* [Directions for this task]:
Give back the full data, retyped precisely.
--- Record set Enclosed Below ---
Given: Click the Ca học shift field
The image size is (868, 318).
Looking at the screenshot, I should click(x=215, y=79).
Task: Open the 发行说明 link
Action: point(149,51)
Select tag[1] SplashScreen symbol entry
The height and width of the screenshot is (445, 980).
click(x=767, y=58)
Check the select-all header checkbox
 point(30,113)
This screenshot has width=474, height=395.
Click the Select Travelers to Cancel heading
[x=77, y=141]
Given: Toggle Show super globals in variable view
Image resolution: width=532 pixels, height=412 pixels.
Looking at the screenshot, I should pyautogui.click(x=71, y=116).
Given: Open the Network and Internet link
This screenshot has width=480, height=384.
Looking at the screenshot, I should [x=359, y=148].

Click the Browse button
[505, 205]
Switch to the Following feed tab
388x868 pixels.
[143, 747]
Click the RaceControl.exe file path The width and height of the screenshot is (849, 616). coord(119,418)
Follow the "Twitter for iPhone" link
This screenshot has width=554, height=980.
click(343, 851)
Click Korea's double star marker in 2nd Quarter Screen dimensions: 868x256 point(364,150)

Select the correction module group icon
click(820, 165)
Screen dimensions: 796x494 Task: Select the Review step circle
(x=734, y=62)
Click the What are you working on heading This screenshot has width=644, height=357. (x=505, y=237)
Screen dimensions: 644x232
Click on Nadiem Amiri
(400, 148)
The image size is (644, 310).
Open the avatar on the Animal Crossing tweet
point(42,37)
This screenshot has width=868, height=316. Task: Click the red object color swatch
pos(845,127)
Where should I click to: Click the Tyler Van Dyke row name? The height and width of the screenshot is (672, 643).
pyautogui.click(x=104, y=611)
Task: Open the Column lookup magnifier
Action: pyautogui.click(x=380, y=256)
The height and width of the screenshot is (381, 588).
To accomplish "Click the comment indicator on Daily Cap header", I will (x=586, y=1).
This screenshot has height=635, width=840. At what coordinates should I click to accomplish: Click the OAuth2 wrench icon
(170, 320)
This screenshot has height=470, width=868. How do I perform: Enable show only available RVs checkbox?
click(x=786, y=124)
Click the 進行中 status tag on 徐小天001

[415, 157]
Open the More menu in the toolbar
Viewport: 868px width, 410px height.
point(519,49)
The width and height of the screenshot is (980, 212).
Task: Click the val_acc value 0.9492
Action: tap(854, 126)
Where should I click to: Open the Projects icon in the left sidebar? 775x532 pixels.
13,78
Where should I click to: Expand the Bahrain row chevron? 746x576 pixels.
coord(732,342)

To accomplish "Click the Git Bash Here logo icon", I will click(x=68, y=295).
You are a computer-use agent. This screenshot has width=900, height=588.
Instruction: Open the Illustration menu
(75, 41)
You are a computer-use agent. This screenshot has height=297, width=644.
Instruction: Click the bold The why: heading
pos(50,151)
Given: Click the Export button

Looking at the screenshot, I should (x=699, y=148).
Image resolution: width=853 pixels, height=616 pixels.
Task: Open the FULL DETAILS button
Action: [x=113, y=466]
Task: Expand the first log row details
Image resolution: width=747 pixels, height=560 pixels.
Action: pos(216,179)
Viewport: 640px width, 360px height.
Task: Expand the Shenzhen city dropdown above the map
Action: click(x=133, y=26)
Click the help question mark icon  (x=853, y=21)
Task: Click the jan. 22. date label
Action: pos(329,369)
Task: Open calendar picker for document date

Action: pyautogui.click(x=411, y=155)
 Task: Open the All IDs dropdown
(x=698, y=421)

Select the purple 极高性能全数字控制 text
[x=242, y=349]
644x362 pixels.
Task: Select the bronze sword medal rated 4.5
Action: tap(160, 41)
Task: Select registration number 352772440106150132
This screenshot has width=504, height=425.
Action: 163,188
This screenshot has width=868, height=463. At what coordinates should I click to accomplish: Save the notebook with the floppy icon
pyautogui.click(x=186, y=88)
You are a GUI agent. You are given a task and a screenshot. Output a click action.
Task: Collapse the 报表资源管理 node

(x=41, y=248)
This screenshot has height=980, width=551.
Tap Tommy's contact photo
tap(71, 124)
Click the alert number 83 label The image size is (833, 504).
--- End of Enclosed Record set ---
* [Answer section]:
Given: Click the Ca học shift field
The image size is (868, 318).
Looking at the screenshot, I should click(x=215, y=79).
Task: Open the 发行说明 link
Action: point(149,51)
Select tag[1] SplashScreen symbol entry
The height and width of the screenshot is (445, 980).
click(x=767, y=58)
Check the select-all header checkbox
 point(30,113)
This screenshot has width=474, height=395.
Click the Select Travelers to Cancel heading
[x=77, y=141]
Given: Toggle Show super globals in variable view
Image resolution: width=532 pixels, height=412 pixels.
Looking at the screenshot, I should pyautogui.click(x=71, y=116).
Given: Open the Network and Internet link
This screenshot has width=480, height=384.
Looking at the screenshot, I should [x=359, y=148].

Click the Browse button
[505, 205]
Switch to the Following feed tab
388x868 pixels.
[143, 747]
Click the RaceControl.exe file path The width and height of the screenshot is (849, 616). coord(119,418)
Follow the "Twitter for iPhone" link
This screenshot has width=554, height=980.
click(343, 851)
Click Korea's double star marker in 2nd Quarter Screen dimensions: 868x256 point(364,150)

Select the correction module group icon
click(820, 165)
Screen dimensions: 796x494 Task: Select the Review step circle
(x=734, y=62)
Click the What are you working on heading This screenshot has width=644, height=357. (x=505, y=237)
Screen dimensions: 644x232
Click on Nadiem Amiri
(400, 148)
The image size is (644, 310).
Open the avatar on the Animal Crossing tweet
point(42,37)
This screenshot has width=868, height=316. Task: Click the red object color swatch
pos(845,127)
Where should I click to: Click the Tyler Van Dyke row name? The height and width of the screenshot is (672, 643).
pyautogui.click(x=104, y=611)
Task: Open the Column lookup magnifier
Action: pyautogui.click(x=380, y=256)
The height and width of the screenshot is (381, 588).
To accomplish "Click the comment indicator on Daily Cap header", I will (x=586, y=1).
This screenshot has height=635, width=840. At what coordinates should I click to accomplish: Click the OAuth2 wrench icon
(170, 320)
This screenshot has height=470, width=868. How do I perform: Enable show only available RVs checkbox?
click(x=786, y=124)
Click the 進行中 status tag on 徐小天001

[415, 157]
Open the More menu in the toolbar
Viewport: 868px width, 410px height.
point(519,49)
The width and height of the screenshot is (980, 212).
Task: Click the val_acc value 0.9492
Action: tap(854, 126)
Where should I click to: Open the Projects icon in the left sidebar? 775x532 pixels.
13,78
Where should I click to: Expand the Bahrain row chevron? 746x576 pixels.
coord(732,342)

To accomplish "Click the Git Bash Here logo icon", I will click(x=68, y=295).
You are a computer-use agent. This screenshot has width=900, height=588.
Instruction: Open the Illustration menu
(75, 41)
You are a computer-use agent. This screenshot has height=297, width=644.
Instruction: Click the bold The why: heading
pos(50,151)
Given: Click the Export button

Looking at the screenshot, I should (x=699, y=148).
Image resolution: width=853 pixels, height=616 pixels.
Task: Open the FULL DETAILS button
Action: [x=113, y=466]
Task: Expand the first log row details
Image resolution: width=747 pixels, height=560 pixels.
Action: pos(216,179)
Viewport: 640px width, 360px height.
Task: Expand the Shenzhen city dropdown above the map
Action: click(x=133, y=26)
Click the help question mark icon  (x=853, y=21)
Task: Click the jan. 22. date label
Action: pos(329,369)
Task: Open calendar picker for document date

Action: pyautogui.click(x=411, y=155)
 Task: Open the All IDs dropdown
(x=698, y=421)

Select the purple 极高性能全数字控制 text
[x=242, y=349]
644x362 pixels.
Task: Select the bronze sword medal rated 4.5
Action: tap(160, 41)
Task: Select registration number 352772440106150132
This screenshot has width=504, height=425.
Action: 163,188
This screenshot has width=868, height=463. At what coordinates should I click to accomplish: Save the notebook with the floppy icon
pyautogui.click(x=186, y=88)
You are a GUI agent. You are given a task and a screenshot. Output a click action.
Task: Collapse the 报表资源管理 node

(x=41, y=248)
This screenshot has height=980, width=551.
Tap Tommy's contact photo
tap(71, 124)
Click the alert number 83 label The image size is (833, 504).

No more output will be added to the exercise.